Records for the exercise ::

* Begin *

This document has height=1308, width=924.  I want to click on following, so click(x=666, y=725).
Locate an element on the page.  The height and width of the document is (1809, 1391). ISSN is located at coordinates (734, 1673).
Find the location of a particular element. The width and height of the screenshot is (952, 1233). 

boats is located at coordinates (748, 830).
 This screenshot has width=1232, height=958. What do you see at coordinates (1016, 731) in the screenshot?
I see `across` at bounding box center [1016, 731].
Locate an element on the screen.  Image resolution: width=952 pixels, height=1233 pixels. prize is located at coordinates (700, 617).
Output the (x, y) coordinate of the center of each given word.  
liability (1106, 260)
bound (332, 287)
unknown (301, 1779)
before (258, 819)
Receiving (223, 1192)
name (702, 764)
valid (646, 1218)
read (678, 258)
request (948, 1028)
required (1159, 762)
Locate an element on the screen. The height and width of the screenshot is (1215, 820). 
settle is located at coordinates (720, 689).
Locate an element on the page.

* End *

Goal :: Substitute "webpage" for every occurrence of "page" in all the entries above, and leave everything else unchanged.

Task answer ::
This document has height=1308, width=924.  I want to click on following, so click(x=666, y=725).
Locate an element on the webpage.  The height and width of the document is (1809, 1391). ISSN is located at coordinates (734, 1673).
Find the location of a particular element. The width and height of the screenshot is (952, 1233). 

boats is located at coordinates (748, 830).
 This screenshot has width=1232, height=958. What do you see at coordinates (1016, 731) in the screenshot?
I see `across` at bounding box center [1016, 731].
Locate an element on the screen.  Image resolution: width=952 pixels, height=1233 pixels. prize is located at coordinates (700, 617).
Output the (x, y) coordinate of the center of each given word.  
liability (1106, 260)
bound (332, 287)
unknown (301, 1779)
before (258, 819)
Receiving (223, 1192)
name (702, 764)
valid (646, 1218)
read (678, 258)
request (948, 1028)
required (1159, 762)
Locate an element on the screen. The height and width of the screenshot is (1215, 820). 
settle is located at coordinates (720, 689).
Locate an element on the webpage.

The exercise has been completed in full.